Starkman argues that if you could not only measure the performance of the industry overall, but compare the performance of one company versus another, there would be an opportunity for the market to begin to function more effectively. If insurance buyers had information they needed, they would become more sophisticated.
If a company has good price but low performance ratings, insurance buyers would be able to figure out if they wanted to take a chance and pay less, or pay more for a policy with a company with a better record of paying claims.
“The market would be able to reward companies that got the mix right,” Starkman said. “Charge proper premiums and pay in a way that comes closest to satisfying the demands of policyholders. Now you have a market that is operating a lot more efficiently and does what markets do best: reward the good and punish the bad.”
Having covered other industries and corporations, the idea that you wouldn’t have a basic metric of insurance performance blows Starkman away. Unlike knowing how a mutual fund has performed in recent years, you have no idea how insurance companies have performed in the past. It is like purchasing a certificate of deposit without knowing the interest rate.

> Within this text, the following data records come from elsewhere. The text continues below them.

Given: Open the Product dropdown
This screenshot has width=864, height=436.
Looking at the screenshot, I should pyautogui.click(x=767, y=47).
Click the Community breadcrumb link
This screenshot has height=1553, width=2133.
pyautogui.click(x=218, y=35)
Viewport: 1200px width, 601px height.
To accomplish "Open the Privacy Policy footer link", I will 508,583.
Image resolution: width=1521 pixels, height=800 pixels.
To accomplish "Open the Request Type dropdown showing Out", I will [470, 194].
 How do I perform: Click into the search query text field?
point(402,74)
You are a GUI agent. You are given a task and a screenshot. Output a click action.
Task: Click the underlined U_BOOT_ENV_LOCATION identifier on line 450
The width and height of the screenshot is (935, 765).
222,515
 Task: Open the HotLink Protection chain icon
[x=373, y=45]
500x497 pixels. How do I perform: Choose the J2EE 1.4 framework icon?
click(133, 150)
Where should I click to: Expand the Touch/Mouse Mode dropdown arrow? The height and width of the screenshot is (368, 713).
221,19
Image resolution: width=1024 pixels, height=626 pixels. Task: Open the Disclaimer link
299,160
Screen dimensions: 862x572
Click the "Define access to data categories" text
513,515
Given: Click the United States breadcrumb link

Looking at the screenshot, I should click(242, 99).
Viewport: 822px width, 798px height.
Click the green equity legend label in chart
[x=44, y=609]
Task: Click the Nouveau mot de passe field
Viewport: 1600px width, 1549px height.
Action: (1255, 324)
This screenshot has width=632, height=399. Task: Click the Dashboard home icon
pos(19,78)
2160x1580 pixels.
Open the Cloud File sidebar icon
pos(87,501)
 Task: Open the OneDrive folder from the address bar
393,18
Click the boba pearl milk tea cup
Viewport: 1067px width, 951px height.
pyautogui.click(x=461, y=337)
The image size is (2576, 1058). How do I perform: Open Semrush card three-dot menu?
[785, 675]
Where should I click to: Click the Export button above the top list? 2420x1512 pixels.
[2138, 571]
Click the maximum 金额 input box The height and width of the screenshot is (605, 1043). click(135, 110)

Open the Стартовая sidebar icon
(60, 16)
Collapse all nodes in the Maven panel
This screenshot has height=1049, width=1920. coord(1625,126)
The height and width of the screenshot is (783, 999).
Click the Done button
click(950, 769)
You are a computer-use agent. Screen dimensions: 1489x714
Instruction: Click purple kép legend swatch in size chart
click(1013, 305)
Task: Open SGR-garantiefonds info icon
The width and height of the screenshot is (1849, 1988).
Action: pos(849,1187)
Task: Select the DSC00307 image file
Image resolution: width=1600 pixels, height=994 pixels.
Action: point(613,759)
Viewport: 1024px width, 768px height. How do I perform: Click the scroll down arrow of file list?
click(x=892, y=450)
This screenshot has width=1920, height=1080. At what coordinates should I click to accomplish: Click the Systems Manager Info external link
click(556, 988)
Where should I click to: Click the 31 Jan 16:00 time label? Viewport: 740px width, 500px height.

“Insurance is not particularly exotic,” Starkman said. “It is not complicated. It has one moving part: ‘Do you get paid?’ If we had those kinds of numbers, the beat would be a lot easier to cover for a reporter or personal finance specialist. Secondly, insurance buyers would be a lot more sophisticated than they are now. Insurance companies say many customers don’t have enough insurance. Right, but how can a consumer make good decisions based on the information they have? It is hard to compare prices and policies, and impossible to know how they are going to perform.”
Starkman’s work may seem sympathetic to policyholders, but he says he is not an advocate for policyholders. He is also not an advocate for the industry.
“I advocate for nothing except greater disclosure,” he said. “I am an advocate for greater disclosure so this industry becomes one that in the end is better and more efficient.”
Starkman has come to question some basic tenants of today’s insurance markets in the U.S. If insurance is about spreading risk among the largest number of people possible, why are markets broken into 50 irregular shapes and sizes according to state boundaries?
“State Farm can leave Mississippi without a backward glance,” Starkman said. “Mississippi needs Allstate more than Allstate needs Mississippi. No one state, and certainly not Mississippi and Louisiana, have enough leverage to police the industry and get them to pay claims, if necessary with penalties, at the same time they are trying to coax them to stay in the state. Those two goals just don’t line up.”
Starkman said it makes it impossible for even the most populist rabble-rousing insurance commissioner to force the industry to pay its claims and at the same time keep the company from leaving the state.
“The state needs insurance just for the economy to function,” he said. “If Mississippi and Louisiana are fighting the same battle but separately, their leverage is less than if they were together.”
Why should people in North Mississippi subsidize people on the Coast? Starkman said the answer is it is insurance and that is what insurance is: A lot of people paying premiums but only a few people need them. The trouble now is there is an outsized risk on the Coast and only a small pool of premium payers to support that. If you ignore state boundaries, and risks are distributed nationwide, it just wouldn’t cost as much.
“In 2005 we had the worst insured loss in the history of insurance, $60 billion, and also had the most profitable year in the history of insurance, $45 billion,” Starkman said. “There is plenty of money to cover huge catastrophes if the risks were spread out across the country and not chopped up into irregular markets with the clump of business on the Coast. It just doesn’t make any sense.”